**What you will do:** Once the line holding "The height and" is written out, stop; begin at the first line of the material below and retype exactly, dropping pictures.

**Working data:**
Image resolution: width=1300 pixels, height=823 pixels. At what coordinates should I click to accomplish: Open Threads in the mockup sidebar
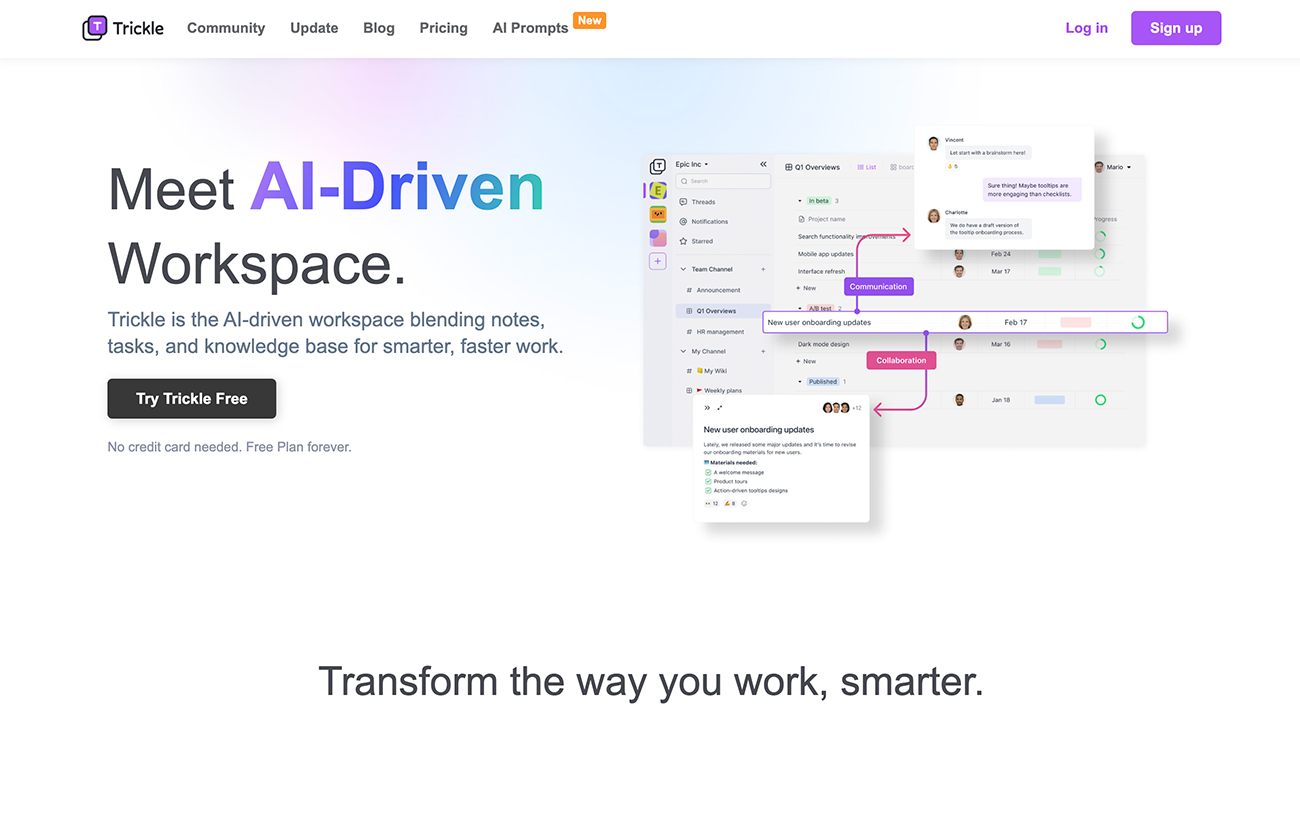pos(703,202)
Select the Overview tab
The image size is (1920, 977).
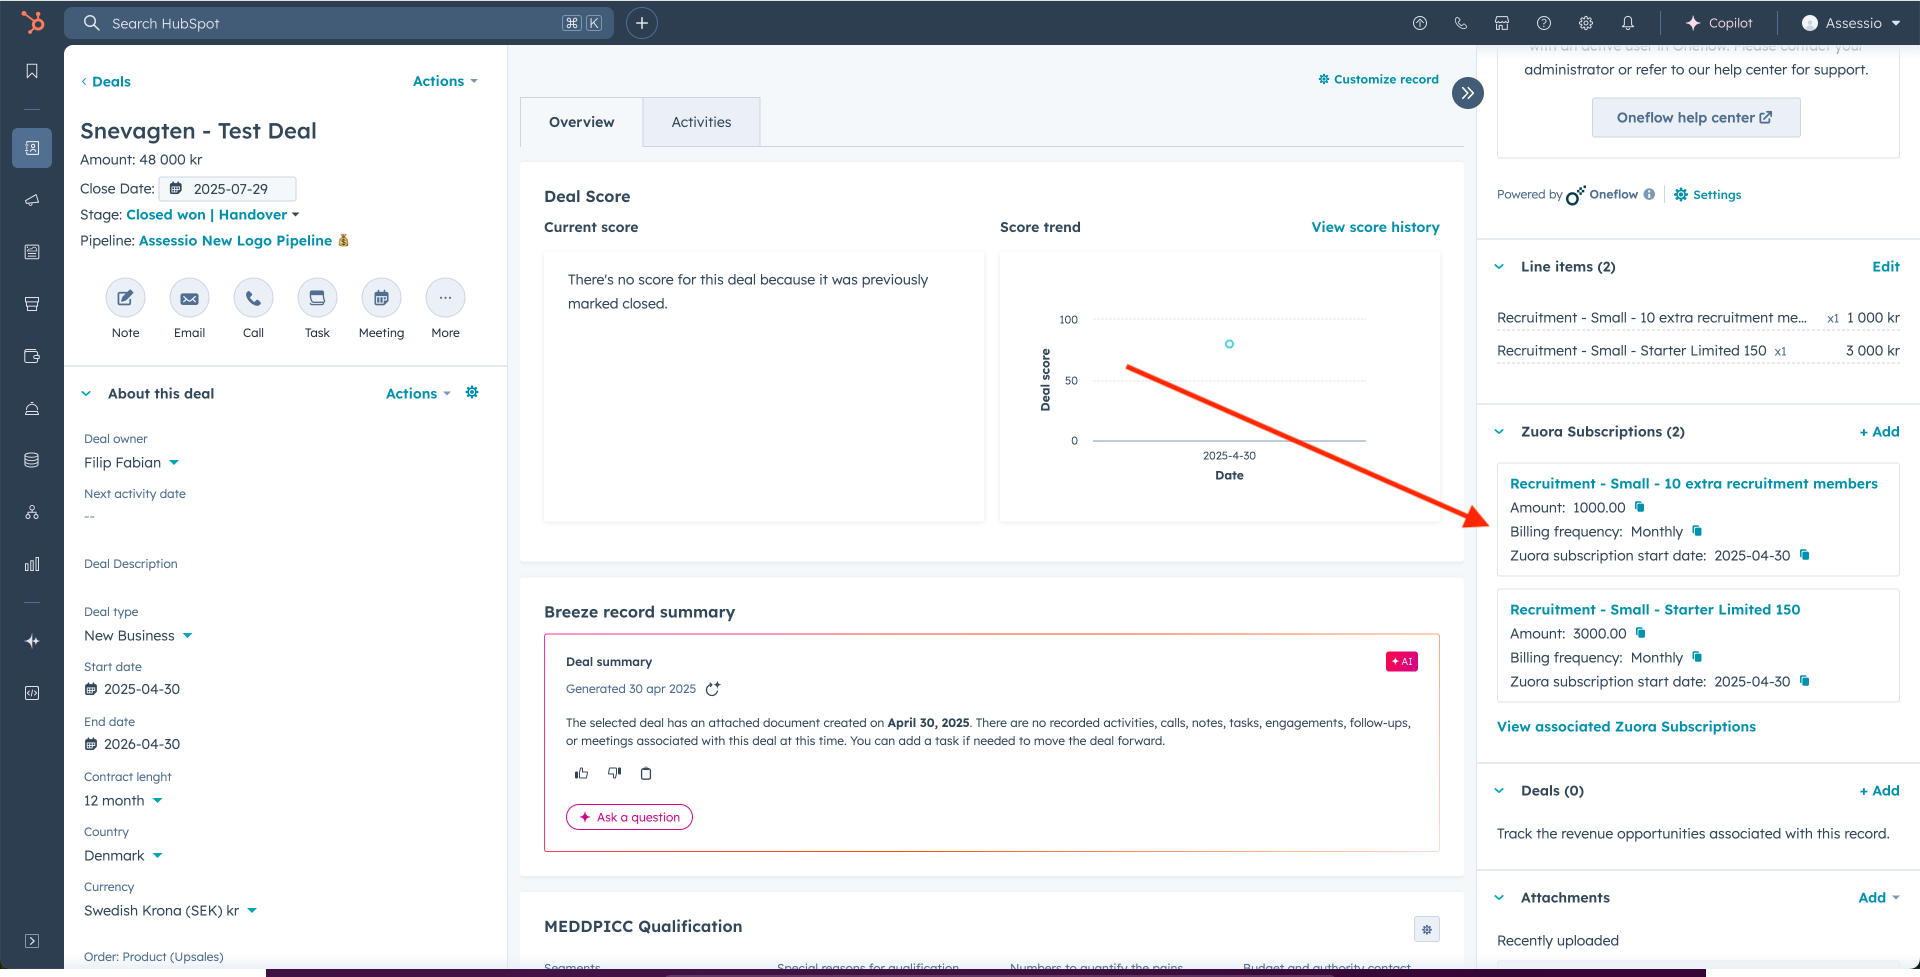click(581, 122)
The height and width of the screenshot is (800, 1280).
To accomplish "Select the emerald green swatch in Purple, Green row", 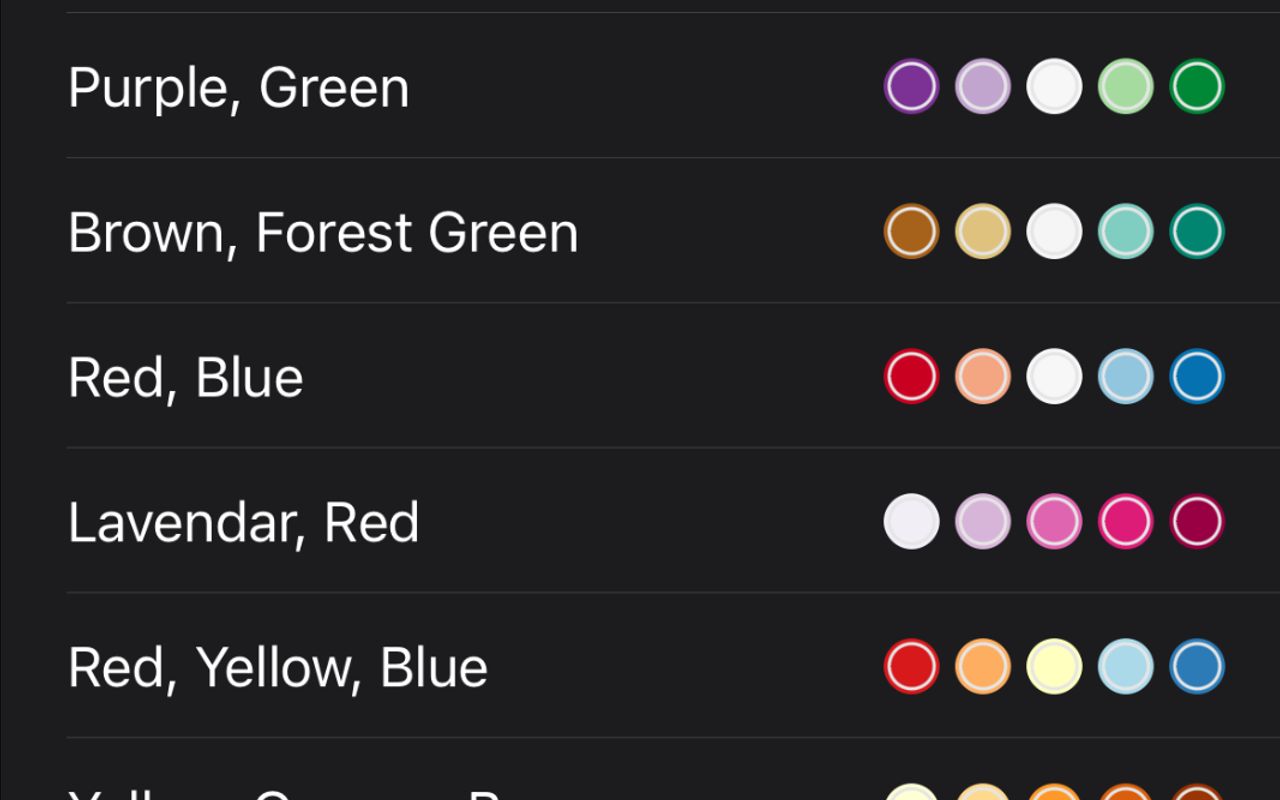I will (x=1196, y=87).
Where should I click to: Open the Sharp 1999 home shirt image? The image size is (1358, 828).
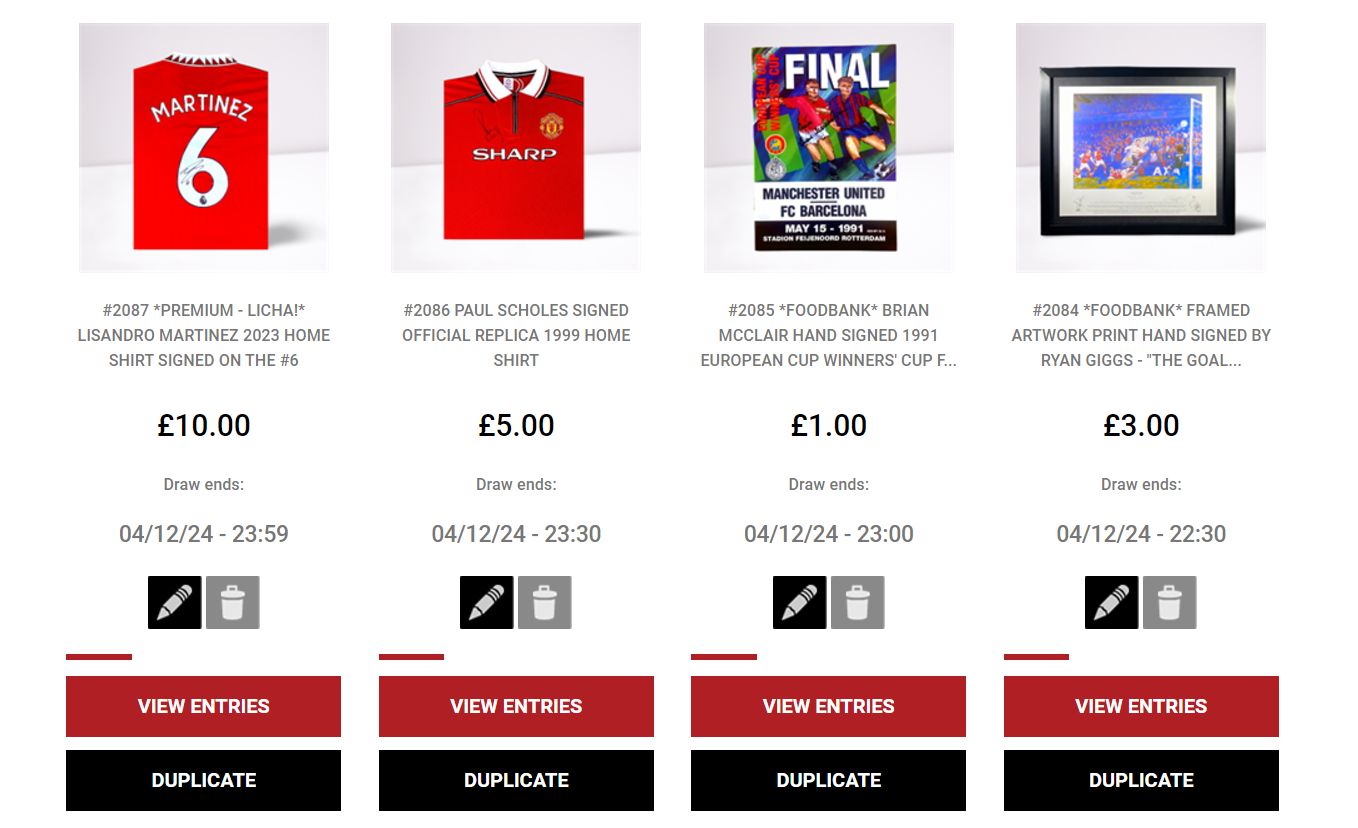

**Exercise output:**
Image resolution: width=1300 pixels, height=823 pixels. At what coordinates should I click to accomplish: Open Threads in the mockup sidebar
pos(703,202)
Select the Overview tab
The image size is (1920, 977).
click(581, 122)
The height and width of the screenshot is (800, 1280).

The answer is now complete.